* Extract

#####

# first e-bay purchase



## midlifekrisiz (Jan 29, 2013)

just won a bid on ebay for 4 electric switches with one dual controller.....just need to find another dual controller and good to go till I run out of switches again lol

will post pics of them when they show up.:thumbsup:


----------



## flyernut (Oct 31, 2010)

midlifekrisiz said:


> just won a bid on ebay for 4 electric switches with one dual controller.....just need to find another dual controller and good to go till I run out of switches again lol
> 
> will post pics of them when they show up.:thumbsup:


When you get them,and looking for help, let me know. I've re-built about 10 pair so far.


----------



## Nuttin But Flyer (Dec 19, 2011)

F.N. -- Ever do any repairs to the controllers? I may have some down the road needing some attention and would like some pointers.


----------



## flyernut (Oct 31, 2010)

Nuttin But Flyer said:


> F.N. -- Ever do any repairs to the controllers? I may have some down the road needing some attention and would like some pointers.


I never had to take one apart yet. I've removed the shell of course, and the only weak link I can see in there is the spring working the levers.


----------



## midlifekrisiz (Jan 29, 2013)

THEY ARRIVED!!!!




took them downstairs and used 2 of them to complete my wye........I can go into the wye from the main but as soon as I throw one of the power switches to carry on into the top of the wye I have no power to the track.


----------



## midlifekrisiz (Jan 29, 2013)

midlifekrisiz said:


> THEY ARRIVED!!!!
> 
> 
> 
> ...


oh got it ....have to insulate track ....dunderhead


----------



## markjs (Dec 11, 2010)

midlifekrisiz,
I read on one of these threads that you can control one pair of switches with just one lever of a controller. Had something to do with connecting the colored wires from one switch to the same colored posts on the other switch. Throw the lever and both switches operated. Two levers = two pairs.
Mark

P.S. Check this out

https://www.youtube.com/watch?v=35E5hL9B1rM


----------



## flyernut (Oct 31, 2010)

#####

* Information provided
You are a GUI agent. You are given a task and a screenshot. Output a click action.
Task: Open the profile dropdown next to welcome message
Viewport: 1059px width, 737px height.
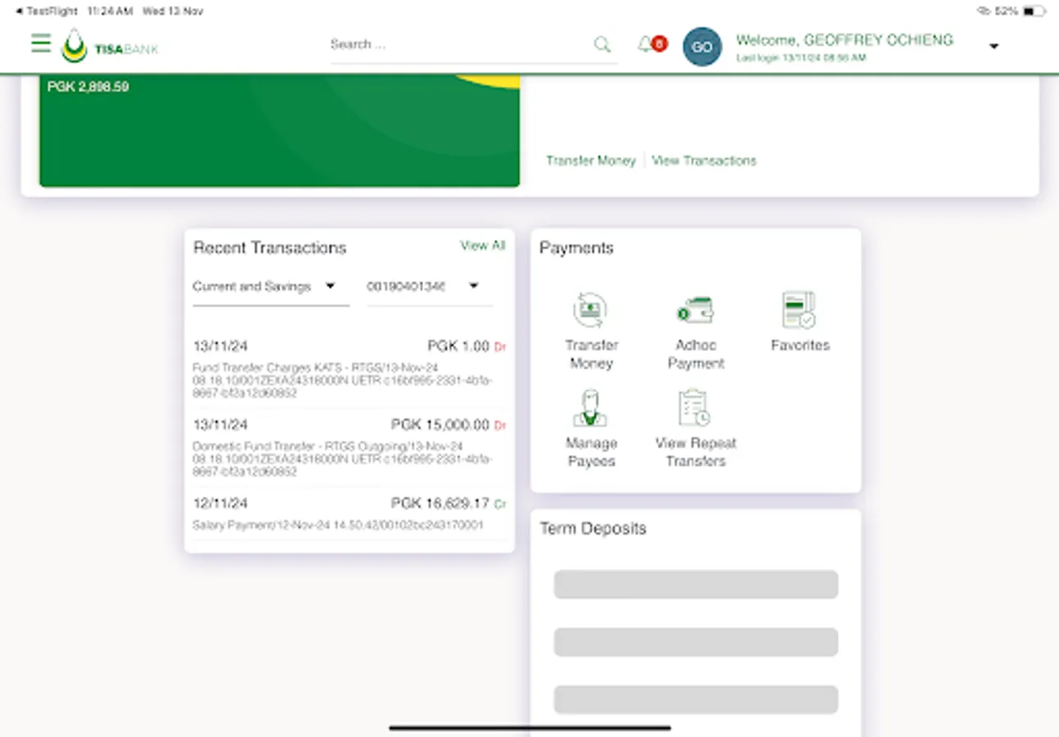coord(994,47)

#####

* Required task 1
Transcribe the eBay switch thread from "took them downstairs" up to and including "to the track.".
* Required task 2
List every username that appears as a poster in the eBay switch thread.
* Required task 3
In the eBay switch thread, what did midlifekrisiz find was needed to fix the lack of power to the track?

* Exercise output 1
took them downstairs and used 2 of them to complete my wye........I can go into the wye from the main but as soon as I throw one of the power switches to carry on into the top of the wye I have no power to the track.

* Exercise output 2
midlifekrisiz
flyernut
Nuttin But Flyer
markjs

* Exercise output 3
The track had to be insulated.